Shiro combed his fingers through Lance’s hair, quietly as Lance lost control. Sometimes Lance couldn’t control himself, ever since getting back into the swing of things. It happened less frequently now, but before, he had embarrassed himself in the middle of criminal interviews, in the middle of diners with Shiro, and even at Hunk’s estate over a cup of tea. Little things used to set him off, but now it has everything to do with his charming, and how, sometimes, he wished he didn’t have magic at all.

Eventually, when he came back to himself, he fell asleep against Shiro. Shiro peered over Lance’s head at the files in his hand, and continued to work as he rubbed his fingers absently over the back of Lance’s neck.

  


  


“Are you sure you want to do this?” Shiro asked as he handed the keys to the valet at the marble stairs.

“Little too late to say ‘no,’” Lance said, considering they were now standing before the white pillars of the Kogane estate. He peered up at the pure white exterior of the building, and let out a shuddered breath.
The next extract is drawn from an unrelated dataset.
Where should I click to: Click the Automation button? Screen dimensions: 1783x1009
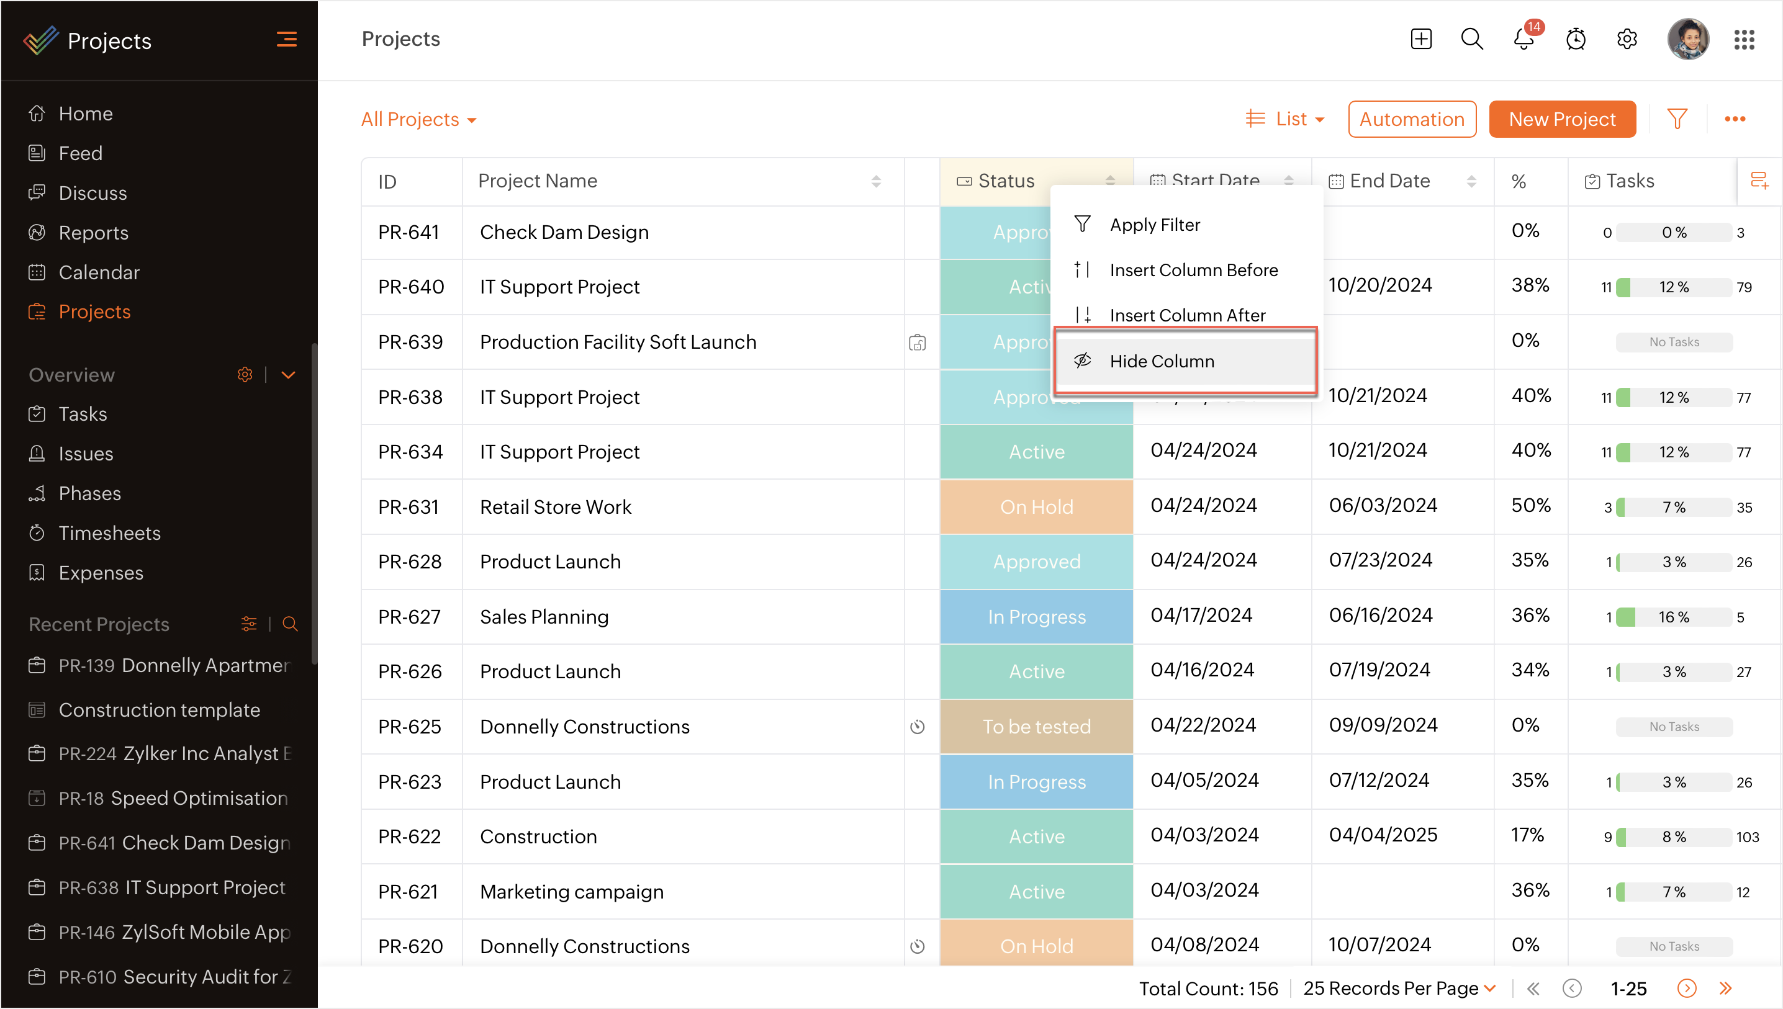click(x=1411, y=119)
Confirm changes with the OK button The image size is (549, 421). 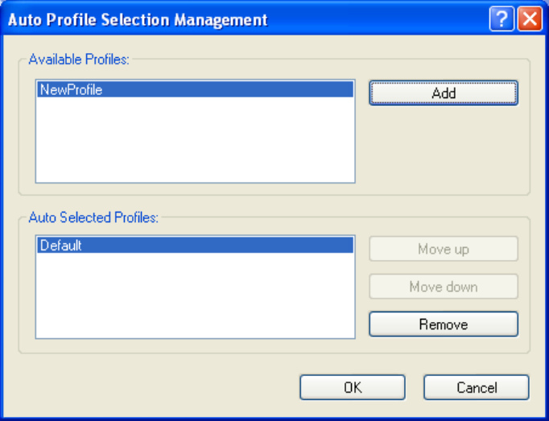click(x=353, y=387)
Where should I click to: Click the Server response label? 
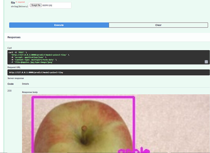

He hadn’t been here since… well, since everything ended with Kuro, he supposed. “I’ll be fine though,” he said.

“‘Fine’ is never the same as ‘good,’” Shiro said blandly, taking Lance’s arm as they walked up the steps to the front door. “I’ll be with you the whole…”

They both hesitated at the top of the steps, where one of the paid hostesses pushed open the doors for them. It was dark outside, and with the lights on the front porch… that seemed to be all the light that was permitted inside. They could see the faint outline of shadows—the guests—within the grand foyer, and the fact that there were only candles here and there to guide the way. The only thing convincing Lance that this was an actual party was the fact that there was music, and the chatter seemed upbeat rather than… well… what he would expect _now_ of people entering Keith’s house.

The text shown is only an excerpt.